Screen Link: Learn data science with Python and R projects
dummy_cols = pd.DataFrame(index=train.index) for col in text_cols: dummies = pd.get_dummies(train[col]) dummy_cols = dummy_cols.join(dummies) train = train.join(dummy_cols) train = train.drop(columns=dummy_cols)
What I expected to happen:
Value of train is not what we expected.
What actually happened:
ValueErrorTraceback (most recent call last) <ipython-input-1-3bada7baa9d2> in <module>() 3 for col in text_cols: 4 dummies = pd.get_dummies(train[col]) ----> 5 dummy_cols = dummy_cols.join(dummies) 6 7 # print(dummy_cols.index) ======== snip ============= ValueError: columns overlap but no suffix specified: Index(['Artery', 'Feedr', 'Norm', 'PosA', 'PosN', 'RRNn'], dtype='object')

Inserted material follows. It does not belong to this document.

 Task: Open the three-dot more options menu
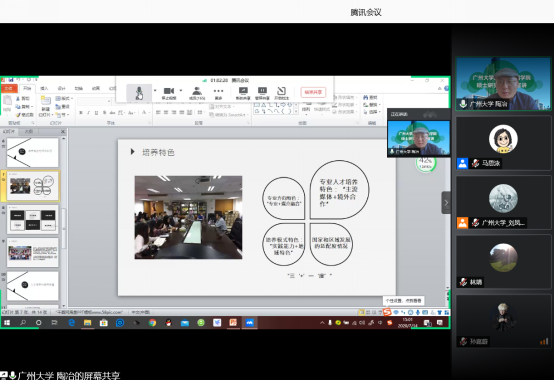218,93
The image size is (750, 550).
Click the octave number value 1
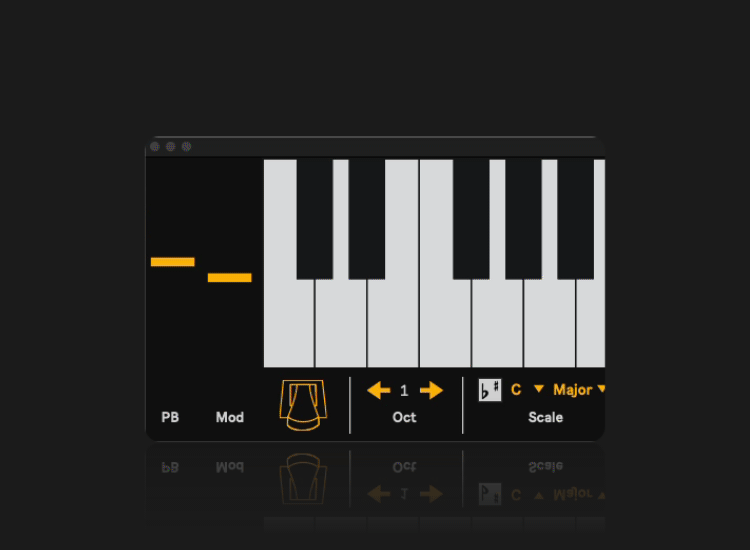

I am getting the error because the categories for
train[["Condition 1", "Condition 2"]] overlap
> train[["Condition 1", "Condition 2"]].apply(pd.Series.value_counts) Output Condition 1 Condition 2 Artery 55 3.0 Feedr 85 8.0 Norm 1240 1442.0 PosA 9 2.0 PosN 26 3.0 RRAe 13 NaN RRAn 21 NaN RRNe 5 NaN RRNn 6 2.0
To prevent the column names overlapping I tried to add a prefix
pd.get_dummies(train[col], prefix=col) so column name looks like
Condition 1_Artery which makes sense but the grader expects them to not have the prefix.
Looking at the answer, it uses
pd.concat() which will overwrite the dummies from column
Condition 1 with the dummies from
Condition 2. I don’t think is what is intended but I could be wrong here and missing something.